> [Try it] What is the number of lines in these entries that include "icon"? Write that number and no other text.

> [Material shown]
--- START ---

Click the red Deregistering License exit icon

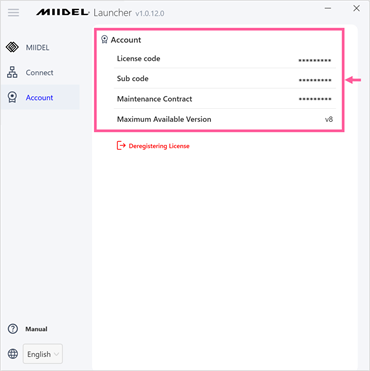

--- END ---
--- START ---

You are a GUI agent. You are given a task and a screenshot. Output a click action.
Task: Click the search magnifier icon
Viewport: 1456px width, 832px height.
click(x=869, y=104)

--- END ---

> [Output] 2